Except...not really! What Tolkien did was something very embarrassing for himself and any other proper Oxbridge don. He wrote a smash hit. He wrote a generational work. Everyone knew these guys didn't make any money and so they'd sometimes write in their spare time to make some money, and that was fine. **As long as they wrote mystery novels, or detective fiction**. Something cheap and quick with no pretension. You were *not supposed* to write a smash hit that invents a whole genre and attracts decades of literary analysis. That was very much not the done thing.
There's a great quote from John Cleese talking about how all the Pythons sort of supported each other? But not really? "We all want to see each other succeed, we really do. Just *not too much*! Don't embarrass the rest of us!" That's the sentiment.
A lot is made of Tolkien's statements that he only wrote these books so there would be a place where people spoke his languages. I don't think most modern readers understand that this was Tolkien's way of apologizing for his embarrassing success.
In reality, I think he wanted two things. He wanted to give his culture, English culture, something like the mythic bedrock he felt they were denied. He was in many ways trying to *reconstruct*, like a good linguist does, resynthesize a Myth for England. Imagining "what if 1066 never happened? What stories might the English be telling their children?"
That's why there's so much Beowulf in there! Basically all the Rohan stuff is just lifted wholesale from Beowulf, but he didn't stop there! There are tons of placenames in Middle-earth that are taken right out of the places Tolkien walked past on his way to work. He worked on the Oxford English Dictionary, he was an *expert* on where English placenames come from. It must have annoyed the hell out of him to be accused of writing escapism with no basis in reality when our actual reality is all over Middle-earth!
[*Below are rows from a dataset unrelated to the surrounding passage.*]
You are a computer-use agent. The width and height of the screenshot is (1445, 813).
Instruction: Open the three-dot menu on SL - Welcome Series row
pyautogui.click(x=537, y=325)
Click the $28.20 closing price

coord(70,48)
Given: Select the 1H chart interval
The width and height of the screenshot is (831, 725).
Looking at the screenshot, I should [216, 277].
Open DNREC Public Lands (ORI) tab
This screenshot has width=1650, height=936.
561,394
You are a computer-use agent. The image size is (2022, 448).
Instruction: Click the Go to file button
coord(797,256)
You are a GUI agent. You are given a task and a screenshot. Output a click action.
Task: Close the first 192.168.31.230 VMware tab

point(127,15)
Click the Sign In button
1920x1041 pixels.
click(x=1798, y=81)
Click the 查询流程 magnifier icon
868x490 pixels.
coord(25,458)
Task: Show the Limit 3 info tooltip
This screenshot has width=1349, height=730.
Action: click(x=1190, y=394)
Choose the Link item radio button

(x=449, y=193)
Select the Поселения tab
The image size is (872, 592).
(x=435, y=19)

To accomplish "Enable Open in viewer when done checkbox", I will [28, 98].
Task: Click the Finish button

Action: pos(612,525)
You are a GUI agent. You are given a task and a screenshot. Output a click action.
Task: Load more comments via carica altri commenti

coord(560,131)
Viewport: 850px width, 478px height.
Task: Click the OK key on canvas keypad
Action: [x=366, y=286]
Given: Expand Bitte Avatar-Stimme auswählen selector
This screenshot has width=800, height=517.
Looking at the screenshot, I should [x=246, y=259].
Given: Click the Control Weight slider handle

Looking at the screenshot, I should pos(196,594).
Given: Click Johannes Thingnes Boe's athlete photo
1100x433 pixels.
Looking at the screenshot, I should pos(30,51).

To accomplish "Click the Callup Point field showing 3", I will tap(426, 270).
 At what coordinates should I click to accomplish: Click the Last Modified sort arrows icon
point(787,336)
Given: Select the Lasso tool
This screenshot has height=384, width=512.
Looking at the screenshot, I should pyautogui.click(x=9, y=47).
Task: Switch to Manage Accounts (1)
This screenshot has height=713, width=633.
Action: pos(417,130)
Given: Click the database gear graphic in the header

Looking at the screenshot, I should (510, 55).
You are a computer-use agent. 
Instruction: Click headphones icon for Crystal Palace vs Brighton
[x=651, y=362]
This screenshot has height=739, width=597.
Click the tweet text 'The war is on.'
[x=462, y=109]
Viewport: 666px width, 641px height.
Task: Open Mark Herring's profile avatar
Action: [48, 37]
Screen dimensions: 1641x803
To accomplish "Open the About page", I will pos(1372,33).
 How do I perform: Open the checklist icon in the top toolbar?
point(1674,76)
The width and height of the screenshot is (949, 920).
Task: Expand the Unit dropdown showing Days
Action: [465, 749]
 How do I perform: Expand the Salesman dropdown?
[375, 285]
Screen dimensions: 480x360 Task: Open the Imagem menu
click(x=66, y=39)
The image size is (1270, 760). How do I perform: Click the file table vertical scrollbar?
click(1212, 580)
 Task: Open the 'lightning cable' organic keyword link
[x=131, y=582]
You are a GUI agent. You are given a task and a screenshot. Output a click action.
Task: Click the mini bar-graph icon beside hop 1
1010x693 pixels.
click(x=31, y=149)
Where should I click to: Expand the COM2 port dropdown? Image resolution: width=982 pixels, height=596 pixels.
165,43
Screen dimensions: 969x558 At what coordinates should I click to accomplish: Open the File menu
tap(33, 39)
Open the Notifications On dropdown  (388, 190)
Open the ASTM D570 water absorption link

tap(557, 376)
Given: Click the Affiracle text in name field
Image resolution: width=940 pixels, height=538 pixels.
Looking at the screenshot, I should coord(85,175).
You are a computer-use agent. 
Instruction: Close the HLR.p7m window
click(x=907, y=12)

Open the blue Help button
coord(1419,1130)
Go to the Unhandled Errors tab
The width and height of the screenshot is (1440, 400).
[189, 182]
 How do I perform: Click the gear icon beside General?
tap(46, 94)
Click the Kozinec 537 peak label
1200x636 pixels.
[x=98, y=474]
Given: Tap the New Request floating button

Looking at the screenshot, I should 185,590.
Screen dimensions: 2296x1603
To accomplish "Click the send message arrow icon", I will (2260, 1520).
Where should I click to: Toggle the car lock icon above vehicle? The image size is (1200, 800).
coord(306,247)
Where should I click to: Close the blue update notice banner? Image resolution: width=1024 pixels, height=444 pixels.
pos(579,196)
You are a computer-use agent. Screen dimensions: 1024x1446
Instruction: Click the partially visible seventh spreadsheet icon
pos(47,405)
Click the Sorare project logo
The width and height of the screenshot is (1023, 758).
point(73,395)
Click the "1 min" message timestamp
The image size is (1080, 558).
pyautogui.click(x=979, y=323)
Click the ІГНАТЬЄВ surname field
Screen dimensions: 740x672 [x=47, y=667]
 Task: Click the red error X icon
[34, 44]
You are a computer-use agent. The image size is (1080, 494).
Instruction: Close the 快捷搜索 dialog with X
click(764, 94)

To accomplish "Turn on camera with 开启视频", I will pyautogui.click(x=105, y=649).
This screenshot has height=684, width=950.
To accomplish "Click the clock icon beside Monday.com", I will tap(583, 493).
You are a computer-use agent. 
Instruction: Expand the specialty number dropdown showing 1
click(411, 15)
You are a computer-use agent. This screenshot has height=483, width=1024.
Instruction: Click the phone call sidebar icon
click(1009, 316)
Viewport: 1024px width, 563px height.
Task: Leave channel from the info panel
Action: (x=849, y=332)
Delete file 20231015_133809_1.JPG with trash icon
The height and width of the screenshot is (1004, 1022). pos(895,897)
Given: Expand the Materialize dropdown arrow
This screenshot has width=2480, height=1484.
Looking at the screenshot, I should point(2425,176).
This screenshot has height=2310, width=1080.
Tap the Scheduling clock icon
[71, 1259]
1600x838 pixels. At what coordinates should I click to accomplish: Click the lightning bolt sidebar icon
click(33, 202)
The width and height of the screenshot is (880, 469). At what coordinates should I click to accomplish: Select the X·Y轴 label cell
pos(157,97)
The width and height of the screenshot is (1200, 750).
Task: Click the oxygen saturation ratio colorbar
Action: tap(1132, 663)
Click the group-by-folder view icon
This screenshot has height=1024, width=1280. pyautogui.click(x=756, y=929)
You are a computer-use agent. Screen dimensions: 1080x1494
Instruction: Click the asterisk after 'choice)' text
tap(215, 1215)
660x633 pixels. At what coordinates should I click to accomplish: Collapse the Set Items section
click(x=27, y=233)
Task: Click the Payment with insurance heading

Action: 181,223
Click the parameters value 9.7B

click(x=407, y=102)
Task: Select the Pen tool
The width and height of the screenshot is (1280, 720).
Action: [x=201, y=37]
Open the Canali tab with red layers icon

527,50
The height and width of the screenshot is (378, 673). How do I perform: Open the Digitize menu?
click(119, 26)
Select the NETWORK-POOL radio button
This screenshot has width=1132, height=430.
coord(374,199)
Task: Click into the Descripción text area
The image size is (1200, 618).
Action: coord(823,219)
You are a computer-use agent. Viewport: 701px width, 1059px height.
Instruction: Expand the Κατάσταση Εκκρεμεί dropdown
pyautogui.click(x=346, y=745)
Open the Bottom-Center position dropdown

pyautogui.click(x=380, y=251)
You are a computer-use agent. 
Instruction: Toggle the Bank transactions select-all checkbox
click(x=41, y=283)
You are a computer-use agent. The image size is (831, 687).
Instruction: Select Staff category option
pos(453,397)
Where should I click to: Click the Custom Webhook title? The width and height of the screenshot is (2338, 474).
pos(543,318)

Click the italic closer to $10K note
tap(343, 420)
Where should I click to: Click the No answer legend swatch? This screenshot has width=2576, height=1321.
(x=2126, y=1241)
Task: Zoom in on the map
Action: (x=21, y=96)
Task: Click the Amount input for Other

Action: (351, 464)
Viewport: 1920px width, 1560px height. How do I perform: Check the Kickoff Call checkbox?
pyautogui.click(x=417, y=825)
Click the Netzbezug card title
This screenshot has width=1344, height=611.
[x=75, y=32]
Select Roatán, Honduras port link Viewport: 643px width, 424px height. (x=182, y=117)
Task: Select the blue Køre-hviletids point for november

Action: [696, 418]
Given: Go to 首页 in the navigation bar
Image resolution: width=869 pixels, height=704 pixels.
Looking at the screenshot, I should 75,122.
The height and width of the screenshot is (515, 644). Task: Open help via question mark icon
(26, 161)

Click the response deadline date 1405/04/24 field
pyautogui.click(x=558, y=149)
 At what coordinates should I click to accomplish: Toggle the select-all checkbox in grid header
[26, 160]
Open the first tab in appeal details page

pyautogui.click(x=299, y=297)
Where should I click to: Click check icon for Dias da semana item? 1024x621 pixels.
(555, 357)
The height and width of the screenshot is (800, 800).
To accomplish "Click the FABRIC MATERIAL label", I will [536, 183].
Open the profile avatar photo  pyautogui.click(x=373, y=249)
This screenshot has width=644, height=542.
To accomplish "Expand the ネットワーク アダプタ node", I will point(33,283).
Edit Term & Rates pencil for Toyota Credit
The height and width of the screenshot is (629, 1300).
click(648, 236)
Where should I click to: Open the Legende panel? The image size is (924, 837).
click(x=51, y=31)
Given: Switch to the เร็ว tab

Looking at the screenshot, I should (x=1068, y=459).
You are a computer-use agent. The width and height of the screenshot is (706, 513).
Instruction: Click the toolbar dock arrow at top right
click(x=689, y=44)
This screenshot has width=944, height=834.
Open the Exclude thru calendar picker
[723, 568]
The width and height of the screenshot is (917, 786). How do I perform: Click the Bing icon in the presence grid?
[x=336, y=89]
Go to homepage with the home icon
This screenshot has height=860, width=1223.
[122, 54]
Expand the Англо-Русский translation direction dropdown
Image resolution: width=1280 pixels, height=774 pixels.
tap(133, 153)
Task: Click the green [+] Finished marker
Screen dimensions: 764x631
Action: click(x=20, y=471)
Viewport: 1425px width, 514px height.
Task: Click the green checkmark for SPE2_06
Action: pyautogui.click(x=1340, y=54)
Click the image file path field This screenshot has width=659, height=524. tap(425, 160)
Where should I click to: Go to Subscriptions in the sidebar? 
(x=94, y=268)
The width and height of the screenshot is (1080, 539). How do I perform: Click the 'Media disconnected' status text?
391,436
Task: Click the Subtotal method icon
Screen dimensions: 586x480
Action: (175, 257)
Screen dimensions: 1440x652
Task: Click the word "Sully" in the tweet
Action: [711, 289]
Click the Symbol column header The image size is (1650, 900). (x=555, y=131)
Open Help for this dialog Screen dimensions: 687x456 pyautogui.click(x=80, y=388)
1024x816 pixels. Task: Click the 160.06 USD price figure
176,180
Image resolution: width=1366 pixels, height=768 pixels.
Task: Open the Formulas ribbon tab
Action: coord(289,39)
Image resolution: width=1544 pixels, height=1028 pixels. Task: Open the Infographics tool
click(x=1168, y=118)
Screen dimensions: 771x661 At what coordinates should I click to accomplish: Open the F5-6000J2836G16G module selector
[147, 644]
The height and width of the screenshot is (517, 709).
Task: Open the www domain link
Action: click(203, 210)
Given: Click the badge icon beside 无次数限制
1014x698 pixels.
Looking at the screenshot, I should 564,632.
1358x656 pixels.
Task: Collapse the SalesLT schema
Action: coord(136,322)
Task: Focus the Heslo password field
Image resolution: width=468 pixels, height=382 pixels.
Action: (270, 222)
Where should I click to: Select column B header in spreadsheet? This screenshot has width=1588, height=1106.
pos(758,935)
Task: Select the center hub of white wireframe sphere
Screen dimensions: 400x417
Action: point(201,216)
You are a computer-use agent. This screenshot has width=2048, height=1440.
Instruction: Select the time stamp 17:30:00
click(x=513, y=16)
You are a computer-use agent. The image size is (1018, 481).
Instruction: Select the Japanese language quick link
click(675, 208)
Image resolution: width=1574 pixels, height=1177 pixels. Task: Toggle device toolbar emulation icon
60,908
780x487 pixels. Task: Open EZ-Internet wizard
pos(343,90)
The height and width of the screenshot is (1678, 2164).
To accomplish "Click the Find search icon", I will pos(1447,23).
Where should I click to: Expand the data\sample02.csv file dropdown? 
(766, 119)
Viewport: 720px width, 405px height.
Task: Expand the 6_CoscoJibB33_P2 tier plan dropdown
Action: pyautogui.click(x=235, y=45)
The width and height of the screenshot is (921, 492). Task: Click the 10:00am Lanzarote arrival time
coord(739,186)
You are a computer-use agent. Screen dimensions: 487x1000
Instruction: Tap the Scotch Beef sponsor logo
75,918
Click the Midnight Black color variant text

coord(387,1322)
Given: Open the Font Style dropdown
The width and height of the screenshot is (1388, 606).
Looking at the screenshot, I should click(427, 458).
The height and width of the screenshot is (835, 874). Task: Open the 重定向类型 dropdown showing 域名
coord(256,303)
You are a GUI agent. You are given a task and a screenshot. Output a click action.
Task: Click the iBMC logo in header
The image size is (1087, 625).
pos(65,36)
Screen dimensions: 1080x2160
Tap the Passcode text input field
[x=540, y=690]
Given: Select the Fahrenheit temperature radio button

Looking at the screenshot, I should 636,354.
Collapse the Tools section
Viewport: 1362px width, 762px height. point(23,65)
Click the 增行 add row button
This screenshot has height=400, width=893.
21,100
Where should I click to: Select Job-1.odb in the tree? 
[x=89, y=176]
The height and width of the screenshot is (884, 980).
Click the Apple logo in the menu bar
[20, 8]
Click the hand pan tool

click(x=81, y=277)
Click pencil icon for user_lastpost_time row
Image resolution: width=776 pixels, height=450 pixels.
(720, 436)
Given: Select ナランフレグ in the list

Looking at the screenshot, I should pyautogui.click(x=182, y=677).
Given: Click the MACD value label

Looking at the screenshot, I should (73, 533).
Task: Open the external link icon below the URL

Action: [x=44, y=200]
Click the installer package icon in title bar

And, whether he intended to or not, I think the books are very much the process of Tolkien trying to come to grips with the apocalypse he survived called World War I.
It sucks because no one these days really knows what genre The Lord of the Rings belongs to, because it took so long to write. People put it in the Fantasy Genre but...I dunno, does it seem ANYTHING LIKE the other fantasy you read?
To me, the books have a lot more in common with stuff like Parade's End and Her Privates We. Goodbye To All That. The books the WWI generation wrote trying to understand what just happened. Trying to fathom evil, industrial evil.
There's a great bit in the books where Sam and Frodo are crawling through Mordor and there's a Nazgul on a whatever-it-is evil bird and it mirrors **very closely** the language used by a WWI vet talking about No Man's Land and the seeking airplanes and warning sirens. That stuff is all through the books.
Tolkien and his three best friends signed up for WWI because they thought it would be a great adventure. They were all of the same class of citizen as the four hobbits. English gentlemen. Are we meant to see the four Hobbits going through all the same shit Tolkien and his friends went through, and think this is just a **coincidence?**
He gives the hobbits the ending he couldn't give his friends. They all come home. But do they? Does Frodo ever get to go home? Isn't what happens to Frodo exactly what happened to thousands of survivors of WWI?
Folks don't see it this way, I think, because the books took so goddamned long to write. Ford Madox Ford didn't have to *invent a whole universe* to write his book!
It's exactly because The Lord of the Rings came from a completely different generation that folks in the 60s glommed onto it. It felt real to them in a way the other junk they were reading did not because it was written by someone who had lived through a real-world apocalypse and that reality infuses everything that happens in the book. Even the stuff in the Shire at the beginning, when he wrote that stuff he didn't know what the book was about. When they were halfway to Rivendell he wrote his publisher to say "Almost done!"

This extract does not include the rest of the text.